▶ **Material shown**
⁂

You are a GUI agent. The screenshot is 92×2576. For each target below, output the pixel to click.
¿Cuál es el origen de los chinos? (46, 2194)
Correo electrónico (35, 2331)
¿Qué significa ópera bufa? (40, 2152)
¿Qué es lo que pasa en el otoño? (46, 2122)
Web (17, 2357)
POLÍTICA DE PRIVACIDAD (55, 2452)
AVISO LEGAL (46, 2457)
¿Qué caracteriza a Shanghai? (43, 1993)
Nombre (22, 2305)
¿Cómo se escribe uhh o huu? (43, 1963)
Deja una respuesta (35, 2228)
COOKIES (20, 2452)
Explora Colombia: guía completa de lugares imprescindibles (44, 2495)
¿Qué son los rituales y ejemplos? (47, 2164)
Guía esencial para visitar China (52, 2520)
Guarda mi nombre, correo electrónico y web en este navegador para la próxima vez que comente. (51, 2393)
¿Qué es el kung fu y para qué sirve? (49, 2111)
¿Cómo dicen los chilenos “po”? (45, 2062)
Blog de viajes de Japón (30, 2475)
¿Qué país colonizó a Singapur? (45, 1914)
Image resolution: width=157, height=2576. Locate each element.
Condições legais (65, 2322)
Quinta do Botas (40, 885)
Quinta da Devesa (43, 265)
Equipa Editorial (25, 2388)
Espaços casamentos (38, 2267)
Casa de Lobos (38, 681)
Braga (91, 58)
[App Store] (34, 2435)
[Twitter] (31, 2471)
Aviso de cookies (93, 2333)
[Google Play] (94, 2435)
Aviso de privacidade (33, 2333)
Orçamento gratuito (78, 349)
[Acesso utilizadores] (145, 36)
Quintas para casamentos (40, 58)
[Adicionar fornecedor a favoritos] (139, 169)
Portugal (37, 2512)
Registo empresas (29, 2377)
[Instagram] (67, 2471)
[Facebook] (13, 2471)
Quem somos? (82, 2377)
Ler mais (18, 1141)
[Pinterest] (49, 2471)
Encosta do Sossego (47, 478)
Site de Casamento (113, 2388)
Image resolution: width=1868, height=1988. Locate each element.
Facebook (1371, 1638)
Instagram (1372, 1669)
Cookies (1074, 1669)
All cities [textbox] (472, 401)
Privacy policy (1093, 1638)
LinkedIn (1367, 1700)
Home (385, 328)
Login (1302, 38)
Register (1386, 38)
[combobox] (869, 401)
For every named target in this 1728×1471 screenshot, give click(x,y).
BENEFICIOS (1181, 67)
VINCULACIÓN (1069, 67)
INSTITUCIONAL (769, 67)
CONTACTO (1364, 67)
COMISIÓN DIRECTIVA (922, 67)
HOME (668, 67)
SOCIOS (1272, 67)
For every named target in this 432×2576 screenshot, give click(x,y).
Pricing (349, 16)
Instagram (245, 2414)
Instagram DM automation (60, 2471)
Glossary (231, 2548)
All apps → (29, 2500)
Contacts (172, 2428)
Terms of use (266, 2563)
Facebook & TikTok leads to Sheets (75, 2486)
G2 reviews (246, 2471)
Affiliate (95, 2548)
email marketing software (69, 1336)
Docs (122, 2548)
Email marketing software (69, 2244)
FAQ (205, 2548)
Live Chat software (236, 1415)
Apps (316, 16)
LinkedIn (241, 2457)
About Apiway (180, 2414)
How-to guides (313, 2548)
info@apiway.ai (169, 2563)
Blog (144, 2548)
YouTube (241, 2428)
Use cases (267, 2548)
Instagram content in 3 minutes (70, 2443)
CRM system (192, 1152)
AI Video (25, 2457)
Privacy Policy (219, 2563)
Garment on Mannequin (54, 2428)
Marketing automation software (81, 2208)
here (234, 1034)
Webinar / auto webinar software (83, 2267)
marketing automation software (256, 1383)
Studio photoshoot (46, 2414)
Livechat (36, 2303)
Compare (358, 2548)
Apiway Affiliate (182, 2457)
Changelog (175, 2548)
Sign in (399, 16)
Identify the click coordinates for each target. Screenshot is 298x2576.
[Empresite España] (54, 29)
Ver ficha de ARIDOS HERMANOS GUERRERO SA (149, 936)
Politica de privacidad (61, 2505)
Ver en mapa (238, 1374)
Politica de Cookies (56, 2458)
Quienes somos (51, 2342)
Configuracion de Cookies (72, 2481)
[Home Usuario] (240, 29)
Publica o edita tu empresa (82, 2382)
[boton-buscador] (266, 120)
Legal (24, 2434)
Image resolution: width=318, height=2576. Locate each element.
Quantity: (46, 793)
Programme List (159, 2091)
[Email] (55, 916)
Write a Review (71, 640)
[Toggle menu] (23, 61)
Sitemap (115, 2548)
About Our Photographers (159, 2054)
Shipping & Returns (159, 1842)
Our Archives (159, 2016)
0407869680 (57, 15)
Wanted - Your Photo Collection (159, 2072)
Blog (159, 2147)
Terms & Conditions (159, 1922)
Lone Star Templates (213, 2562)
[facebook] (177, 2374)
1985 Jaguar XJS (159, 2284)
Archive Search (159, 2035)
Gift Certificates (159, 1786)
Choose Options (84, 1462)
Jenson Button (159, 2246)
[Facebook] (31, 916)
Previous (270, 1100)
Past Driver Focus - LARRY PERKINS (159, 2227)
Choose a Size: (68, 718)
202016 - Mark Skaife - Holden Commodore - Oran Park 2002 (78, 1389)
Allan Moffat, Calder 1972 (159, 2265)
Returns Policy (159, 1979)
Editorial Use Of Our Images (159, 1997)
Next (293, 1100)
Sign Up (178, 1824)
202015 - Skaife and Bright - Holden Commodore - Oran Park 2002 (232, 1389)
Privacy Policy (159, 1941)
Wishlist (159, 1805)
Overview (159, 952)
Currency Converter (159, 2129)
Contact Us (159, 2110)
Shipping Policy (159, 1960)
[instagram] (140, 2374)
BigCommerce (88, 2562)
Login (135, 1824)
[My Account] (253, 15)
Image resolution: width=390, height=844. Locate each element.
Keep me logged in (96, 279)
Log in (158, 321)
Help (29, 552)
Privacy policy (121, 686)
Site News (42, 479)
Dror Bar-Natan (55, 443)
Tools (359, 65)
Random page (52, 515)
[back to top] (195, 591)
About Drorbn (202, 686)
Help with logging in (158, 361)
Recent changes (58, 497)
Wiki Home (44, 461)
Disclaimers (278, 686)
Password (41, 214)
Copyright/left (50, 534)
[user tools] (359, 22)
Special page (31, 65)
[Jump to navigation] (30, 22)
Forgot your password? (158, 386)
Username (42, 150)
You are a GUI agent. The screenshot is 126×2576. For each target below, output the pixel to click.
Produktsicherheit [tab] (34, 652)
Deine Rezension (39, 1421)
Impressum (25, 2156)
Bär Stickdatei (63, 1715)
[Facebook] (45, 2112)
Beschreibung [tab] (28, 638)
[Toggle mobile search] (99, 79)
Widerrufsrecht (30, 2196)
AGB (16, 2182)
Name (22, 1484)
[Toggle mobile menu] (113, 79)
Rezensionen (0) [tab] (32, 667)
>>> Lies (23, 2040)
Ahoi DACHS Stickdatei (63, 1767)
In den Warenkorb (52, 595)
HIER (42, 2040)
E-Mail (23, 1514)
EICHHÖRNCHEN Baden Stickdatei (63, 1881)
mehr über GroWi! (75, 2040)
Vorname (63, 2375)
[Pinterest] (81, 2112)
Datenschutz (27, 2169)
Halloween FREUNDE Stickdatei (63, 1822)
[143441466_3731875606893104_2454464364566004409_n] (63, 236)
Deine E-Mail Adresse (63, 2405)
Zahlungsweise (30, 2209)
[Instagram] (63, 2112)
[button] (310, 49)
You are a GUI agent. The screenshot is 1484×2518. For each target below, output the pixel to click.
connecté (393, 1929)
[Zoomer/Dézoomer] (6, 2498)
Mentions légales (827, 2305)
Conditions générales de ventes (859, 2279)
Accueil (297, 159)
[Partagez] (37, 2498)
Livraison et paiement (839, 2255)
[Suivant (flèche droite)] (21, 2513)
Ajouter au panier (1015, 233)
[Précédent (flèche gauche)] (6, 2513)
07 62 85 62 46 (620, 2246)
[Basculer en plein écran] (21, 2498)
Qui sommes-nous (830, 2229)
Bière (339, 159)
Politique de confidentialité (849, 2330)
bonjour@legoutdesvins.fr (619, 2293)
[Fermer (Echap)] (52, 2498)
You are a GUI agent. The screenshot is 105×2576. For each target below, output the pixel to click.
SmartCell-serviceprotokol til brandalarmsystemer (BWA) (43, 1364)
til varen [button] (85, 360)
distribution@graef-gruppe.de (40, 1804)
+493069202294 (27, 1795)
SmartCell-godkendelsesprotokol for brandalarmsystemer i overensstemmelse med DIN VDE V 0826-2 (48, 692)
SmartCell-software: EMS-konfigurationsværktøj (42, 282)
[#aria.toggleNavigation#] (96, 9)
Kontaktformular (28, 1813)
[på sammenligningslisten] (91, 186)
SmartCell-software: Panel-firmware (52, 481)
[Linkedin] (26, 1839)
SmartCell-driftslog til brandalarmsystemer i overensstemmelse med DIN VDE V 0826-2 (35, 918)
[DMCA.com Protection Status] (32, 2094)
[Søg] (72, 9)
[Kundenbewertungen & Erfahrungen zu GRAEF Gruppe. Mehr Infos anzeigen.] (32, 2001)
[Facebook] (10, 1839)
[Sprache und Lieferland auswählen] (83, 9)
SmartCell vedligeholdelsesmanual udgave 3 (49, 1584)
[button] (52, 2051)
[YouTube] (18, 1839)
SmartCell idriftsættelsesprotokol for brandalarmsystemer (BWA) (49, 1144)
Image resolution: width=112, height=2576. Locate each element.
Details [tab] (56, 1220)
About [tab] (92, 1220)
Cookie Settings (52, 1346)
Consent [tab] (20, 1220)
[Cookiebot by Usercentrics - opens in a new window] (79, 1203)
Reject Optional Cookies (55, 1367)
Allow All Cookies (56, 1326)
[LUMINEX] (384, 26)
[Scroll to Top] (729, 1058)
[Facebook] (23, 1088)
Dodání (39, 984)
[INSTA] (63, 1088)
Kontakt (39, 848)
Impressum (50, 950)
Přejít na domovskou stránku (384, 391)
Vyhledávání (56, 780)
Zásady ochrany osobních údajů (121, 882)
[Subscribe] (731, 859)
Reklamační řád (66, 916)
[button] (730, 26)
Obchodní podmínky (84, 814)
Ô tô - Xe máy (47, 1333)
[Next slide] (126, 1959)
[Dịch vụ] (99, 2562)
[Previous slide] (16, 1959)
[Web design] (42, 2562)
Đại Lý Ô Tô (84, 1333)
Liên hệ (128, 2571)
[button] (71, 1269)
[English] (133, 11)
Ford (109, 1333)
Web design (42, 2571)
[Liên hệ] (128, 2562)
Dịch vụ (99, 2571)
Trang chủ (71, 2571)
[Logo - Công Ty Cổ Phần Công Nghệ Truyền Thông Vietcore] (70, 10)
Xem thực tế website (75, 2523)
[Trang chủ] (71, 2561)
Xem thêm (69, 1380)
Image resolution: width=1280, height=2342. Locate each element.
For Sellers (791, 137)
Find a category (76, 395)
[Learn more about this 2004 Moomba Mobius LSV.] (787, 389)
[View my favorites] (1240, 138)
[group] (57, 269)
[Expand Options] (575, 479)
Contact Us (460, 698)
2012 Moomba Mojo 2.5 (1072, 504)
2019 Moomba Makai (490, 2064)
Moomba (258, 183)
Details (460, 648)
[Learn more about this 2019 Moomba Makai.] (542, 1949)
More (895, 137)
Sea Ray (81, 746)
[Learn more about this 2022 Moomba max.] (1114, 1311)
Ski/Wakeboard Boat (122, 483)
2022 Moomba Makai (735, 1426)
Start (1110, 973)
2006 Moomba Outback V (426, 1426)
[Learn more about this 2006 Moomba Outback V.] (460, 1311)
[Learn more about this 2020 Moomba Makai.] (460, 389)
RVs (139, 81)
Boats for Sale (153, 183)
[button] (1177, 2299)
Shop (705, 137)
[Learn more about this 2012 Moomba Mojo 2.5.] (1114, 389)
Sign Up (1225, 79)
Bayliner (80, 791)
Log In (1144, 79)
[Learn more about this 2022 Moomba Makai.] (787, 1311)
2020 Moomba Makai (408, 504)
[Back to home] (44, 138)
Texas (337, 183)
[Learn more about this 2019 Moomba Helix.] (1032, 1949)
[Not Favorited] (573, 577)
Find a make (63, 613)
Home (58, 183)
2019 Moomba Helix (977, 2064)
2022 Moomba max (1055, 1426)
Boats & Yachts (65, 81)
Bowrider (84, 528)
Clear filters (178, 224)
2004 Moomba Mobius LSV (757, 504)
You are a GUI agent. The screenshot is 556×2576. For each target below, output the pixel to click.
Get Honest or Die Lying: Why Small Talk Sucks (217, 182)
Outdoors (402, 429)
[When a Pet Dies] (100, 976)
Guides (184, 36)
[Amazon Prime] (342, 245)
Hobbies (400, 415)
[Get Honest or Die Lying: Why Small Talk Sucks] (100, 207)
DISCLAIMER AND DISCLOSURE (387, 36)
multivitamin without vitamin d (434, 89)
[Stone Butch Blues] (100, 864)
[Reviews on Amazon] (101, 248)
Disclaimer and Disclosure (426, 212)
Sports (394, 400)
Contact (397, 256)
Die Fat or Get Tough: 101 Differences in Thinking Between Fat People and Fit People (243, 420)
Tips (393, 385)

⁂

▶ **What this task involves**
The expected output is exactly the lines of the listing above between the line holding "[Learn more about this 2004" and the line holding "Ski/Wakeboard Boat (122, 483)", inclusive.

▶ **Written solution**
[Learn more about this 2004 Moomba Mobius LSV.] (787, 389)
[View my favorites] (1240, 138)
[group] (57, 269)
[Expand Options] (575, 479)
Contact Us (460, 698)
2012 Moomba Mojo 2.5 (1072, 504)
2019 Moomba Makai (490, 2064)
Moomba (258, 183)
Details (460, 648)
[Learn more about this 2019 Moomba Makai.] (542, 1949)
More (895, 137)
Sea Ray (81, 746)
[Learn more about this 2022 Moomba max.] (1114, 1311)
Ski/Wakeboard Boat (122, 483)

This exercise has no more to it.